- _ABOUT THIS EXERCISE_:
Scan the entries line by line and return those with "Click".

- _RECORDS SHOWN_:
--------------------

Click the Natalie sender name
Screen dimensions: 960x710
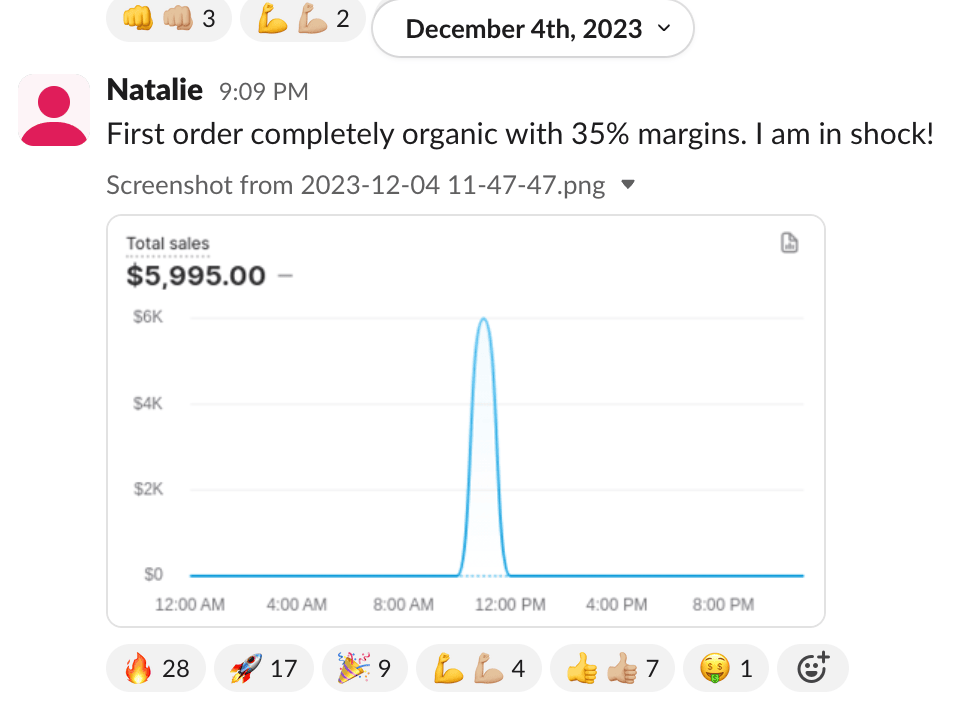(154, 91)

--------------------

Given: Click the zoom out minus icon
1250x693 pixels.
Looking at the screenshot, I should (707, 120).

--------------------

- _COMPLETED EXERCISE_:
Click the Natalie sender name
Given: Click the zoom out minus icon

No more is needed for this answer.